The traditional univariate spatial scan statistic (Kulldorff, 1997) discovers anomalous windows in practical applications by studying unusual behaviors of spatial objects in terms of one single attribute of interest. For instance in studying disease outbreaks the attribute of interest is the number of people afflicted by a disease. In studying accident hubs along highways the attribute of interest could be the number of fatalities or alternatively the number of crashes at a particular mile marker. However, such univariate spatial scan statistic methods cannot study multiple aspects of a phenomenon that have multi-dimensional or multi-domain influences.

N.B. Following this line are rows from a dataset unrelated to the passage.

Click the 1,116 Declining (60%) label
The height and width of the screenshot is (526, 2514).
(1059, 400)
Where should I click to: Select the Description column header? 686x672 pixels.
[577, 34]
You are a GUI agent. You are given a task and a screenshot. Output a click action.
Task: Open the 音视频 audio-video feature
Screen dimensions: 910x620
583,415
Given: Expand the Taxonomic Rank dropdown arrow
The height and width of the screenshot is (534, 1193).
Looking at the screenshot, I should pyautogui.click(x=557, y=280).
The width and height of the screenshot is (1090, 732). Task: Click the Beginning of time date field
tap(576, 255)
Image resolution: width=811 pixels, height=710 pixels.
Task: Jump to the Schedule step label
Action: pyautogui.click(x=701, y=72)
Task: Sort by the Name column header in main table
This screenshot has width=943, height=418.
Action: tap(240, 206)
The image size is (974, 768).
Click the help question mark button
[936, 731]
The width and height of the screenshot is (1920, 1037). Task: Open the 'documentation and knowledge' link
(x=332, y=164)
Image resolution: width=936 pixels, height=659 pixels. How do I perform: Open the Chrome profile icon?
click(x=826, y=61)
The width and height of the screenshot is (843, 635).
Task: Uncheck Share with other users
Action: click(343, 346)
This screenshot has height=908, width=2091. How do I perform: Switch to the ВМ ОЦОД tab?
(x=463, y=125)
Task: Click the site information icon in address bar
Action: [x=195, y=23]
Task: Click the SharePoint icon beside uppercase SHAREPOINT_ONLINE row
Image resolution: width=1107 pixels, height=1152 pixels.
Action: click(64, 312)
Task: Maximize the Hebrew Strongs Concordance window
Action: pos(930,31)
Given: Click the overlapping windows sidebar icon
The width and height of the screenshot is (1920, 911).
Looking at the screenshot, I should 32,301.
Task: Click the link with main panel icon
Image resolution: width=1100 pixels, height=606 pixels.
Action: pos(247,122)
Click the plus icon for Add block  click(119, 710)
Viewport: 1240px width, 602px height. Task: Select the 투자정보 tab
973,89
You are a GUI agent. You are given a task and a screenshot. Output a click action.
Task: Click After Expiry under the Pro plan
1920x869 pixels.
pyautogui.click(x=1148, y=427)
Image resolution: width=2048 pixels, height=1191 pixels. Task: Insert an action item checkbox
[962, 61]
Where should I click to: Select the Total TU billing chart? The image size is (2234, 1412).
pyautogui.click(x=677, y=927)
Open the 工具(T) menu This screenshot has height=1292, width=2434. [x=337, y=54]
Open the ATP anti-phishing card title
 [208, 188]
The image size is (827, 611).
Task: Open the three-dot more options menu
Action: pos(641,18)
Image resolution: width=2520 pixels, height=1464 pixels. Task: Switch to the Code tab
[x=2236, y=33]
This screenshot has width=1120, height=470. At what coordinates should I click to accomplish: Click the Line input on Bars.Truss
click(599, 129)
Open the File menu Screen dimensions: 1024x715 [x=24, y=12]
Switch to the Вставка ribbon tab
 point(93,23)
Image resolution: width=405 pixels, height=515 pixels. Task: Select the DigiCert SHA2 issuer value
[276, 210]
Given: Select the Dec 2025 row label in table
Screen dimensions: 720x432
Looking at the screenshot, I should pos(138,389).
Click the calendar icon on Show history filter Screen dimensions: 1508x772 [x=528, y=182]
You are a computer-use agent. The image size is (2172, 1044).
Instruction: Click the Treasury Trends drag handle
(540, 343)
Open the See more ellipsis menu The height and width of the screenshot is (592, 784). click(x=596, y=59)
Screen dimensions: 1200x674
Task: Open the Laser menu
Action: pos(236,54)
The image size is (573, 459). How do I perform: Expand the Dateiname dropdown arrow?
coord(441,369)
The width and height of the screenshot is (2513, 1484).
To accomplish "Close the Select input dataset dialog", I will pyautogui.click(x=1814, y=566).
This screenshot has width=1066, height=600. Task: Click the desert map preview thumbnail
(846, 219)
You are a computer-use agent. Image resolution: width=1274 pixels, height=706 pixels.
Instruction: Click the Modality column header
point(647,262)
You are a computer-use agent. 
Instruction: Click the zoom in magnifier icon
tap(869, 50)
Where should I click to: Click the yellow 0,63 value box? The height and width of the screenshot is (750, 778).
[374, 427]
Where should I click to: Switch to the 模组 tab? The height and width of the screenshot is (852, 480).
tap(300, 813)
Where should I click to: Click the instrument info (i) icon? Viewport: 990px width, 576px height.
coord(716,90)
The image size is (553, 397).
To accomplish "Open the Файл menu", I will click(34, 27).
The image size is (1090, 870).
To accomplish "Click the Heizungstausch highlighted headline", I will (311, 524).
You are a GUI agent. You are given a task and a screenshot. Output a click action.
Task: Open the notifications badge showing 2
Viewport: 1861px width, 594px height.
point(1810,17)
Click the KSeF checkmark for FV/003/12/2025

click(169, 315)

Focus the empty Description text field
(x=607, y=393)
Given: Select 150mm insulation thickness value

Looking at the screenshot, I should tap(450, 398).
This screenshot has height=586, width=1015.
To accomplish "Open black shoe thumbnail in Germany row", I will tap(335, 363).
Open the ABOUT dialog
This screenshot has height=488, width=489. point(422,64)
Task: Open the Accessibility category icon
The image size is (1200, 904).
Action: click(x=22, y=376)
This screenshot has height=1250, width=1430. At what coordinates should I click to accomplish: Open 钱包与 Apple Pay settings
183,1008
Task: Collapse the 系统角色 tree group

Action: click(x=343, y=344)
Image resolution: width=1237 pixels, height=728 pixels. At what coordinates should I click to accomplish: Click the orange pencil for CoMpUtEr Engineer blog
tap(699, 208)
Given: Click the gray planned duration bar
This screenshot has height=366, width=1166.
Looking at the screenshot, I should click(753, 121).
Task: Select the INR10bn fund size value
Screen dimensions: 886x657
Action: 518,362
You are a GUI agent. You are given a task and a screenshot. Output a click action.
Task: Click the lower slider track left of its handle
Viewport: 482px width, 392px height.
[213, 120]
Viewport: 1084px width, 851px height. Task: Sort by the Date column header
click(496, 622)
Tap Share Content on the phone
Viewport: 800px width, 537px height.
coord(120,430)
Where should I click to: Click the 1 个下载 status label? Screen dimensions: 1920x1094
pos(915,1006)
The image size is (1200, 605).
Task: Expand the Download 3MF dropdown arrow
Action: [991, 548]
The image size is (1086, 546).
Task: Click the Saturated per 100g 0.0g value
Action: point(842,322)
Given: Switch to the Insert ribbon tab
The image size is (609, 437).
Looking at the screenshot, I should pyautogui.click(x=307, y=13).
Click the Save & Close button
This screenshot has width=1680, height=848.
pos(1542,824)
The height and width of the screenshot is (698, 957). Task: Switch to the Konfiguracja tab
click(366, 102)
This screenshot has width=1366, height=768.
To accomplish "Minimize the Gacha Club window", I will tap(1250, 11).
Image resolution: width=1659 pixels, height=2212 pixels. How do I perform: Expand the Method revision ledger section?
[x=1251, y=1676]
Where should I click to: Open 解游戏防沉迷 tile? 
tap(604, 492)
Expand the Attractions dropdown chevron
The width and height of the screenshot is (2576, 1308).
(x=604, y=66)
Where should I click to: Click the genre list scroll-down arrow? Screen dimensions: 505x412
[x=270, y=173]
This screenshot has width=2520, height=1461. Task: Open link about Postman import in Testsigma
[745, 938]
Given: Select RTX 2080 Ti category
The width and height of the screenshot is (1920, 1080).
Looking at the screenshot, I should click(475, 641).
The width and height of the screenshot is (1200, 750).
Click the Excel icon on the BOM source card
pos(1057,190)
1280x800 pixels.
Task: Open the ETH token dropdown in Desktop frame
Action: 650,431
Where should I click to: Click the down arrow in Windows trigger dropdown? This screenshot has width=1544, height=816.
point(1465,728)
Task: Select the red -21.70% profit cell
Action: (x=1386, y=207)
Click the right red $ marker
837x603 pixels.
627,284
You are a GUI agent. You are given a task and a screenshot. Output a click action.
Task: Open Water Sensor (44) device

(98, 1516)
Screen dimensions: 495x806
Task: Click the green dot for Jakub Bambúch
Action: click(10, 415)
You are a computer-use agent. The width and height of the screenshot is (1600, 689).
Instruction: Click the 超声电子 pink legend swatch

Studying multiple aspects of a phenomenon and their interaction is very critical as the phenomenon may not necessarily be measured in the one dimension or even the one domain, but could have multi-dimensional and multi-domain influences. For instance the phenomenon of climate change can have influences in temperature, humidity, rainfall, wind, snow etc. at a location. The underlying spatial processes governing such a phenomenon, in this example climate change, as we stated, could influence multiple spatial properties of a region where it takes place. So suppose if an unusual temperature being observed is a result of the climate change, then it will not only affect this aspect of the climate but also influence the other weather patterns in the region, or even other environmental aspects such as crop growth, animal ecosystems and so on. While solely studying the phenomenon of climate change in a single aspect may not be sufficient or even feasible as it may well be hidden or even if visible may appear insignificant on its own, but the comprehensive influences on entire weather patterns, and environmental patterns are much more clear and convincing. Thus to fathom the underlying processes on such a phenomenon that is difficult to study in a single dimension or single domain, one has to look at the multiple relevant influences it has on spatial properties of other attributes within one domain or even other domains, in a unified manner with the analysis centered on space. This can be achieved by extending univariate spatial scan statistic to the multivariate spatial scan statistic for processing multivariate spatial data. Such multivariate spatial data can have attributes describing variety of spatial properties in the region.